## Exercise details:
Could you output everything from the line that contains "This screenshot has" down to the end of the material, word for word and with both ends included, leaving the pictures out?

════════════════

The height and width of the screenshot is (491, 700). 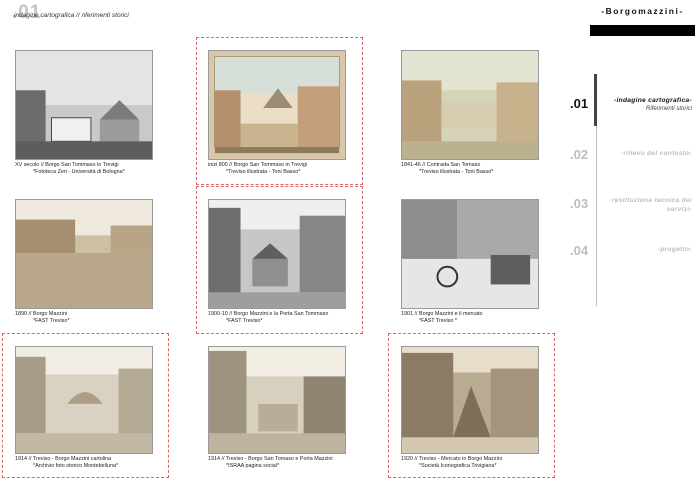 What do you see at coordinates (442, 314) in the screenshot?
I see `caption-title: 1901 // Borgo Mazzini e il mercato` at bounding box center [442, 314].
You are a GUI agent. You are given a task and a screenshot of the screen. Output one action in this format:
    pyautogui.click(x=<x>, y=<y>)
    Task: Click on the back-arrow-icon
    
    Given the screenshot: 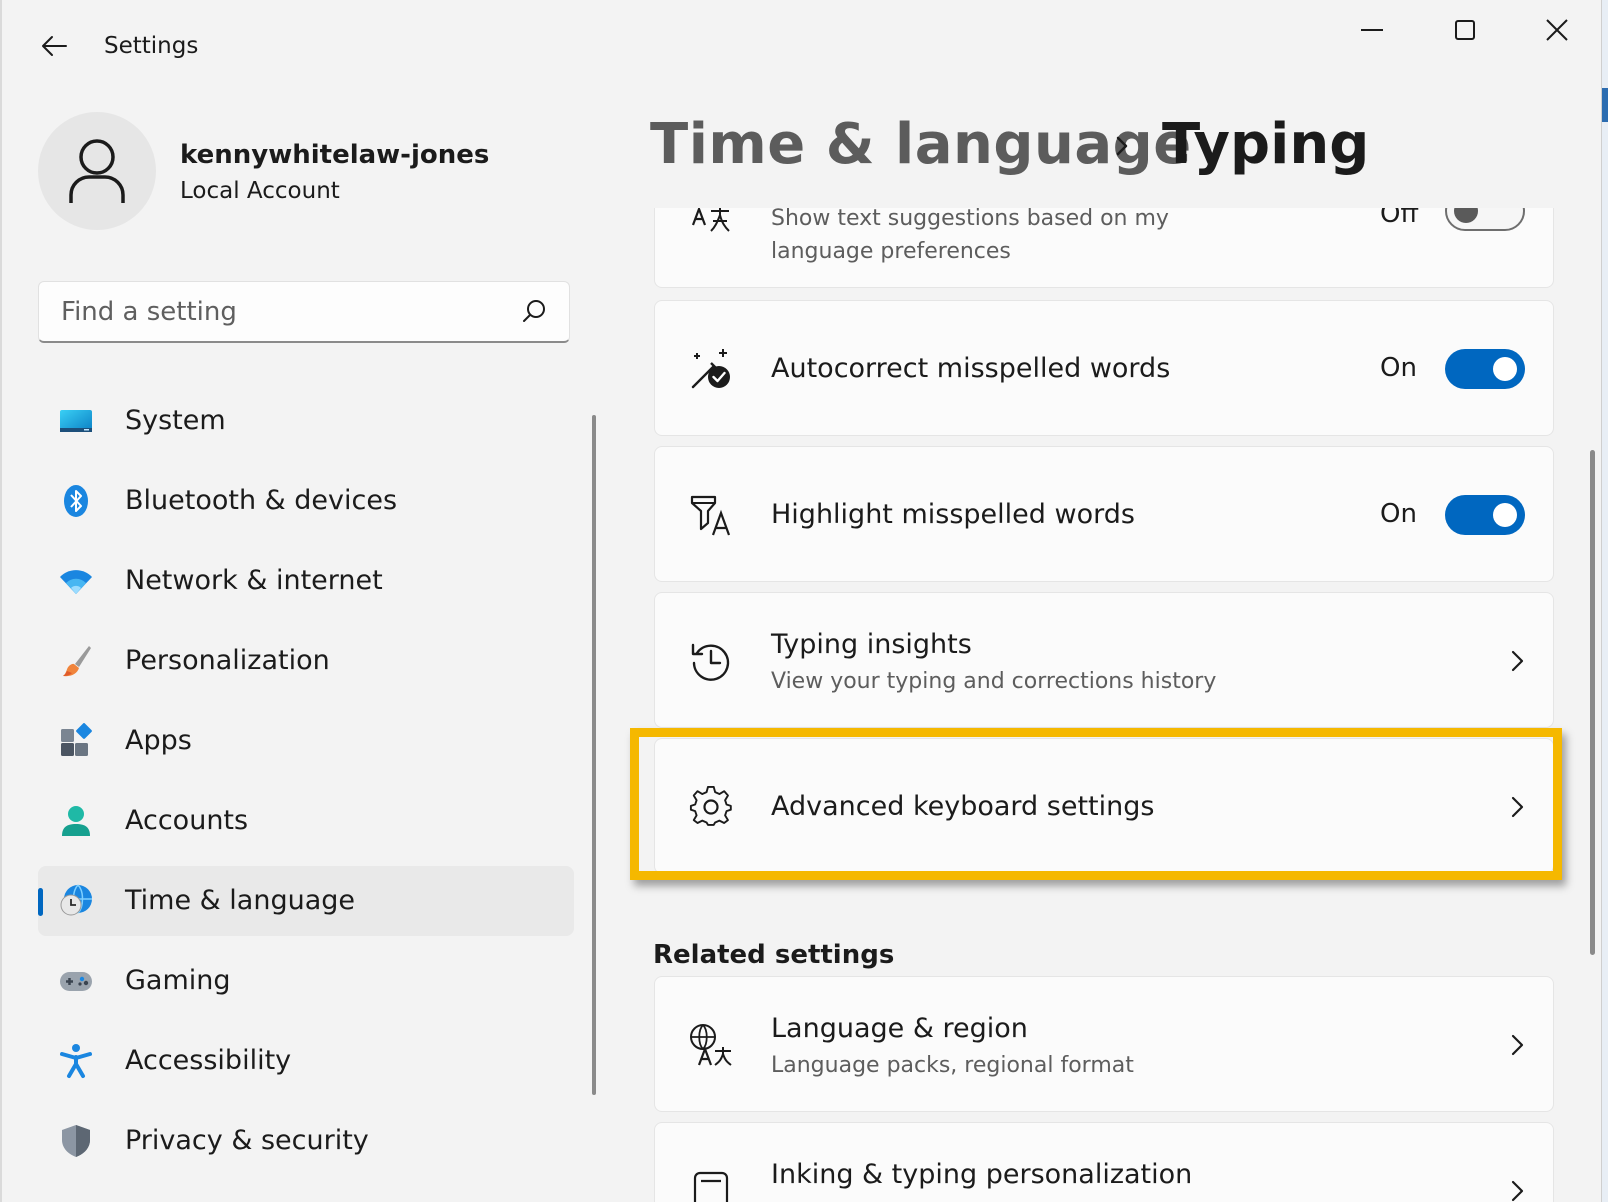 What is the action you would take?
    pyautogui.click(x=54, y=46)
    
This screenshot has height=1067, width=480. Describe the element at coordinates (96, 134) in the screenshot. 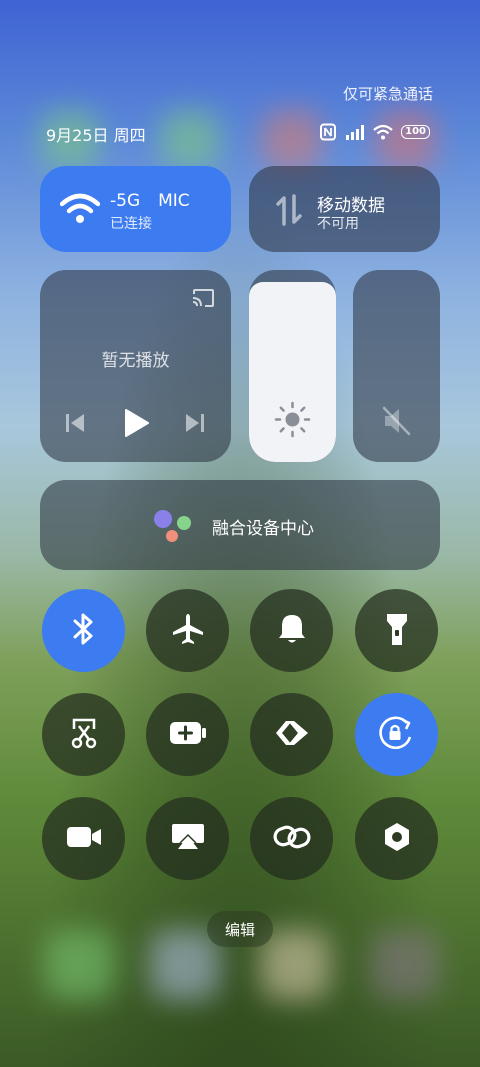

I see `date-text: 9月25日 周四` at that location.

════════════════

## Written reply:
This screenshot has height=1067, width=480. Describe the element at coordinates (96, 134) in the screenshot. 

I see `date-text: 9月25日 周四` at that location.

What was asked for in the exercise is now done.